::: Provided data :::
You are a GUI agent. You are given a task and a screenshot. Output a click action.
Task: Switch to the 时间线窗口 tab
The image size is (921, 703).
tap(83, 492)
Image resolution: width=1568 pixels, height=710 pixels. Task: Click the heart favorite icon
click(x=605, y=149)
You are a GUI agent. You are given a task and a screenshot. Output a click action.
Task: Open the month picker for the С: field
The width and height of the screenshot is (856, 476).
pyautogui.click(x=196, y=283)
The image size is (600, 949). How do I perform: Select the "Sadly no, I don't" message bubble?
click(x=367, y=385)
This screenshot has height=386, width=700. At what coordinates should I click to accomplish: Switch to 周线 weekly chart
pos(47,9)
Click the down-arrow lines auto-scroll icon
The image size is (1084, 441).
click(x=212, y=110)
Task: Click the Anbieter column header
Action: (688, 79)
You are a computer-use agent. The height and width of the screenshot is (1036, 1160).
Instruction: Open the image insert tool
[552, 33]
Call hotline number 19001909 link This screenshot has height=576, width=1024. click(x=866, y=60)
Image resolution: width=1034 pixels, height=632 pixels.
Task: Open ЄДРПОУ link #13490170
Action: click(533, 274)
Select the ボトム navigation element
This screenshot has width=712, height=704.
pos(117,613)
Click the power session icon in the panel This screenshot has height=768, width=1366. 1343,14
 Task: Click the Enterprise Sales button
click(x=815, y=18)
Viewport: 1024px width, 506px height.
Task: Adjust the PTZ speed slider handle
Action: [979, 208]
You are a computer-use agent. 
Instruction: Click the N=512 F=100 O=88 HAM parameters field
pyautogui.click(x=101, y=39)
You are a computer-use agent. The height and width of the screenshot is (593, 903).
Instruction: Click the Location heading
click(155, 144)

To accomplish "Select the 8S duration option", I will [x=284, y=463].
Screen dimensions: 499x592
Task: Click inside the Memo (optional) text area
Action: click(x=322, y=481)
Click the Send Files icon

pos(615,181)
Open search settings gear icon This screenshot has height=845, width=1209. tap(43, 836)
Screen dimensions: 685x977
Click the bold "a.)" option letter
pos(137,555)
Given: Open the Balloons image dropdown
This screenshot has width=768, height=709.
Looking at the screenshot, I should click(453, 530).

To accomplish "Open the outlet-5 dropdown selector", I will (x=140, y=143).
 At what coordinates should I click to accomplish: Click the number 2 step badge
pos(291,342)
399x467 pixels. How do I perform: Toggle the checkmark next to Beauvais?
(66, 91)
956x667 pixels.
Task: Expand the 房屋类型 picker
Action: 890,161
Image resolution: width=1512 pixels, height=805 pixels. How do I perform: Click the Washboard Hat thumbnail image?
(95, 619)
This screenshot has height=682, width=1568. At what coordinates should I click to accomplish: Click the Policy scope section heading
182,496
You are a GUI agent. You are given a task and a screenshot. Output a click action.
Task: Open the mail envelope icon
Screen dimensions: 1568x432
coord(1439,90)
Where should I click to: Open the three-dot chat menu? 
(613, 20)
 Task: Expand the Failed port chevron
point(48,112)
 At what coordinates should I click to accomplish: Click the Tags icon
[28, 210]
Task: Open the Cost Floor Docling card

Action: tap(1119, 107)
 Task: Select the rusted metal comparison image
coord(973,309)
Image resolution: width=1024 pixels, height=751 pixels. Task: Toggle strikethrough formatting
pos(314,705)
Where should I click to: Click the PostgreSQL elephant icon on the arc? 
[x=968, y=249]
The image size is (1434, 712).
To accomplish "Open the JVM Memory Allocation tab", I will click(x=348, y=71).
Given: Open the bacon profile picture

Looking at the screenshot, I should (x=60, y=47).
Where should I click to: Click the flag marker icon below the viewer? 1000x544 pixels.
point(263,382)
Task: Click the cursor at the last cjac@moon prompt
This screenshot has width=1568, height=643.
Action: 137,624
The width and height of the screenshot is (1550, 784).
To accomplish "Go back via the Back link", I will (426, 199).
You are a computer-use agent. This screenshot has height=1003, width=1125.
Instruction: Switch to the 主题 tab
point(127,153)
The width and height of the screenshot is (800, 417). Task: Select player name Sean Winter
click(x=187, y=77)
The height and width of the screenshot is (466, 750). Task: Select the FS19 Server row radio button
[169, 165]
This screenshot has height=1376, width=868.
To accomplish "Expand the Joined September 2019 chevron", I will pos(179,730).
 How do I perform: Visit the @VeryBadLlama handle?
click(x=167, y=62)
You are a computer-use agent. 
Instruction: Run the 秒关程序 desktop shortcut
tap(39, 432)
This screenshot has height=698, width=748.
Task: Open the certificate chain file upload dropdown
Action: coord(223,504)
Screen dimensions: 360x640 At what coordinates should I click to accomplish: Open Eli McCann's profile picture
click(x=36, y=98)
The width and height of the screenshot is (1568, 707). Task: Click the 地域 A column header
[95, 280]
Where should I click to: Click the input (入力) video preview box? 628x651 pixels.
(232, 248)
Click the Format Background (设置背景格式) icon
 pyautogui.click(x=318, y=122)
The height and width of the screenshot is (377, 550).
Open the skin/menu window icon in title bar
:::
▶ **Action item**:
List, from the entries above, every line in which the word "computer" shows up.

▶ **Reply**:
You are a computer-use agent. The height and width of the screenshot is (1036, 1160).
You are a computer-use agent. 
You are a computer-use agent. The height and width of the screenshot is (593, 903).
You are a computer-use agent. This screenshot has height=1003, width=1125.
You are a computer-use agent. 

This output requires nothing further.